Once in a while, an old star blows up causing what is called a nova or, if it’s a big star, a supernova. This is an image of the Rosetta Nebula that is about 5,200 light years away. The light I captured left there about the time the Stone Age ended here and early humans started making metal tools. Those tiny bright blue stars in the center are young stars that were made from the surrounding nebula.

Other supernova create clouds of gas that aren’t quite as tidy as Rosetta, but this Tarantula Nebula is beautiful because of its mess of gas and dust . It’s 160,000 light years away, and required six hours of total exposure, two minutes at a time, to pull out the details.

Some nebula remnants are very unusual. The nebula below is predominantly ionize oxygen (blue) and hydrogen (orange) gas, and is only visible with a sensitive camera and a special filter I have that isolates emissions that radiate from the gases like a florescent tube. The part at the bottom is called the Witch’s Broom. The handle of the broom, in the middle by the bright star, is about as thick as our whole solar system is wide, from Sun to former-planet Pluto.

The strange color is produced by a dual-band filter that only lets that OIII and Ha light through.

Everything I’ve shown you so far is right here in our Milky Way galaxy. When Edwin Hubble was working as a graduate student at Mt Wilson Observatory near L.A. in the 1920s he determined that the spiral cloud below wasn’t just a nebula, but a galaxy “far, far away,” as the Star Wars movie introduction put it. Those colors are what you eye would see.

The spiral above is named the Andromeda Galaxy and looks cloudy, but that haze is a trillion stars that are too small to see because this island in the sky is so far away. The light I captured took two and half million years to get here! That’s when early humans started to migrate out of Africa and began to populate the rest of the Earth.

Recently astronomers discovered there’s an unknown kind of dark matter and energy that make Andromeda and other galaxies rotate in an unexpected way. As a result, it appears as if everything we can see in the universe—you, me, moon, sun, stars, nebula—is only about 5% of what is; 95% of the Universe is invisible to us! Let that sink in!

If you were on a planet orbiting around a star over there in that galaxy and pointed your telescope back this way, our Milky Way galaxy would look similar to Andromeda—actually, a bit more like this spiral galaxy with a bright bar across the middle where stars are forming.
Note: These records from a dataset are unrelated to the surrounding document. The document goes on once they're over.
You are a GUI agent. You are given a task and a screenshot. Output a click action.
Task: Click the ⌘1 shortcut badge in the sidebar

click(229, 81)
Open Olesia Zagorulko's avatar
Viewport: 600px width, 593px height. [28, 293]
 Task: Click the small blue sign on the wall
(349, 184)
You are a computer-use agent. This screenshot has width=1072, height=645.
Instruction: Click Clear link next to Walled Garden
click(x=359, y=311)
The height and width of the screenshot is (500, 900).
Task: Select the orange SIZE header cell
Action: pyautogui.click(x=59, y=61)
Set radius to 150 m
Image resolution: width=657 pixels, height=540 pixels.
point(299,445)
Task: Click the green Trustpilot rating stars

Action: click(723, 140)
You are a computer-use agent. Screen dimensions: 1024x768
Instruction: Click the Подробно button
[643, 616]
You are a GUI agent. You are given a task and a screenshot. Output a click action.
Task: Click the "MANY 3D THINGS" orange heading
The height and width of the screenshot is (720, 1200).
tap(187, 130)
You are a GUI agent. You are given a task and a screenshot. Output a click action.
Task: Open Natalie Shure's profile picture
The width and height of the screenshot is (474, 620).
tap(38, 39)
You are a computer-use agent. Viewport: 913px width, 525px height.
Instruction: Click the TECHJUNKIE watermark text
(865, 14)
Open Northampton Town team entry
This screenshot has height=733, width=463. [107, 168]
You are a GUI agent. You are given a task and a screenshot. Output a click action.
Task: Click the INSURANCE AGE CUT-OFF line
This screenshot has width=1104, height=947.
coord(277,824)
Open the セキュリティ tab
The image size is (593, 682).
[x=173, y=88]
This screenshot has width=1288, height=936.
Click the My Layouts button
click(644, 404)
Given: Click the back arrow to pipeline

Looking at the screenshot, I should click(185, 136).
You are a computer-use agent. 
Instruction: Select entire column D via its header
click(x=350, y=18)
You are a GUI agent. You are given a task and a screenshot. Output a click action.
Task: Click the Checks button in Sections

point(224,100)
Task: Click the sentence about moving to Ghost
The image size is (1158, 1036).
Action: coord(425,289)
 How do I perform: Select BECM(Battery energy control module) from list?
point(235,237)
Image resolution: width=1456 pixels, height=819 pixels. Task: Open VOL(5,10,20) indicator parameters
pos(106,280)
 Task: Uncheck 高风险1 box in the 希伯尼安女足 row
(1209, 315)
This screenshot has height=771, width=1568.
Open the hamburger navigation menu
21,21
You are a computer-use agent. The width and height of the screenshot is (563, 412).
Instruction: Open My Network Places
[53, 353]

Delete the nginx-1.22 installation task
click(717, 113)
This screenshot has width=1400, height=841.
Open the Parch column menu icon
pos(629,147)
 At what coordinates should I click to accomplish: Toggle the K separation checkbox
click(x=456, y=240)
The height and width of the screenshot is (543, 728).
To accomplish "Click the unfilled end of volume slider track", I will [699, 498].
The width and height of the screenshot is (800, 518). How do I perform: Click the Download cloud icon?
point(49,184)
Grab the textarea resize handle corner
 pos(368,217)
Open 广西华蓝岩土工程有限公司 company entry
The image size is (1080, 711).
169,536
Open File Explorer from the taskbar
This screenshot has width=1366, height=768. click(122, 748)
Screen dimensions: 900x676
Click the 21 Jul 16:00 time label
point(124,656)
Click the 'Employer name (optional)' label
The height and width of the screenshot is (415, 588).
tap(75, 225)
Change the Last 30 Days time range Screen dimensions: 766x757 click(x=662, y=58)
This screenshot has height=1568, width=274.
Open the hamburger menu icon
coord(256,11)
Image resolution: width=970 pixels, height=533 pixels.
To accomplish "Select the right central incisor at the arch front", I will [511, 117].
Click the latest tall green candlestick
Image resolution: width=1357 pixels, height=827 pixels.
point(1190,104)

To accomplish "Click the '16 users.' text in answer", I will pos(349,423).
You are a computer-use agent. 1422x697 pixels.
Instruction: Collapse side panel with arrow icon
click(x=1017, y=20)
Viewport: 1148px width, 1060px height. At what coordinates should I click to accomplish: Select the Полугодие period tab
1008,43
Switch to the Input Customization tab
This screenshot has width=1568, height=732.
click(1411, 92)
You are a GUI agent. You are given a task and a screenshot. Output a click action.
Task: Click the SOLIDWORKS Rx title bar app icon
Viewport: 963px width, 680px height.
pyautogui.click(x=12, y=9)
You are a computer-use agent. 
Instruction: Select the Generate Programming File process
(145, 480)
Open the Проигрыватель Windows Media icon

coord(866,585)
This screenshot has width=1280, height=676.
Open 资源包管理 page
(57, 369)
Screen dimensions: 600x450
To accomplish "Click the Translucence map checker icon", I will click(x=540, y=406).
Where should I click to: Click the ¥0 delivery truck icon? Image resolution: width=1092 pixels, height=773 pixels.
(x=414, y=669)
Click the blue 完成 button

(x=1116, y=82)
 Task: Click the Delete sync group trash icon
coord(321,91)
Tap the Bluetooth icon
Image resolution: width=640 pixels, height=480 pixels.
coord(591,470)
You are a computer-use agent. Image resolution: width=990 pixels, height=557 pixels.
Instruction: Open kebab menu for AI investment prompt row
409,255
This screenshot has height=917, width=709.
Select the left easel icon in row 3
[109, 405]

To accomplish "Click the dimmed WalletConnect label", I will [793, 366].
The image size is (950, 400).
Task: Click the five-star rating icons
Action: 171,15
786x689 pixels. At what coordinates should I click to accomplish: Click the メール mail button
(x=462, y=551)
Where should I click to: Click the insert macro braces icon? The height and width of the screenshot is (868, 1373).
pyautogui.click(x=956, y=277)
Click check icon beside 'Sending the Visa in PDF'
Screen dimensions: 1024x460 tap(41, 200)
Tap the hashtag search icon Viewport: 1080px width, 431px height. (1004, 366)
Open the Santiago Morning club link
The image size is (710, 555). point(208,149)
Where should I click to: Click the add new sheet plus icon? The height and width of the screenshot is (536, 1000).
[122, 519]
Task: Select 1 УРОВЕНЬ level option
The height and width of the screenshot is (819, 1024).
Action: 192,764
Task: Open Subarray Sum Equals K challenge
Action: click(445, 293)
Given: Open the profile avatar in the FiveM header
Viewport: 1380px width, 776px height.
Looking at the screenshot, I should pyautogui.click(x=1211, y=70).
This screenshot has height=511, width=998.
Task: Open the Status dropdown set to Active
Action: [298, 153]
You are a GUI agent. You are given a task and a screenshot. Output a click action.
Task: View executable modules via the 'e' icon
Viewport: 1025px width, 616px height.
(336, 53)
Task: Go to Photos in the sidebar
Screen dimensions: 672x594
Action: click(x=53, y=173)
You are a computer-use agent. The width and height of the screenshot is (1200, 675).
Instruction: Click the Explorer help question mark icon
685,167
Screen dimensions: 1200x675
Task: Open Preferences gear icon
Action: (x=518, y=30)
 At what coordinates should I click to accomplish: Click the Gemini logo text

Galaxies come in many shapes and sizes as you can see. That little blob off to the top right in my image above, and the two blobs in the Andromeda Galaxy (second image above) are so-called dwarf galaxies made up of “just” a few million stars.

The gorgeous galaxy below, seen edge on, is a favorite. This Sombrero Galaxy, like the others, has a haze above and below the dark brim that are billions of stars that are too small to see. The dark rim is a cloud of dust and gas slowly clumping into stars and planets.  I captured this image using a rented telescope, controlled over the Internet, in Chile.

Surprisingly, in our own huge Milky Way galaxy, only about seven new stars are born each year. But there are about 50 billion galaxies in the observable universe and together they create something like 400 million new stars every day. Fortunately, (unless you live near one), about the same number of stars die every day plus the universe is expanding, so we don’t have to worry about overcrowding anytime soon.

Nevertheless, those galaxies floating around out there in the great emptiness of space still manage to run into each other. It takes millions of years for the collision to occur in ultra-slow-motion because the distances are so huge, but thaty means i could capture it while it’s happening, as in this image below. It would take 30,000 years, traveling at the speed of light, to travel from the left edge to the right edge of the two galaxies.

Our Milky Way and Andromeda will collide one day. But don’t worry, it won’t happen for about 5 billion years.  In any case, the Universe is very young at a mere 14.7 billion-years-old and it will be around for several trillion years. Humans, I’m not so sure what we’ll be like in a 1000 years, or even a hundred.

I don’t have any telescopes or cameras that peer into the future (yet), so this is as far as I can take you on this voyage into outer space.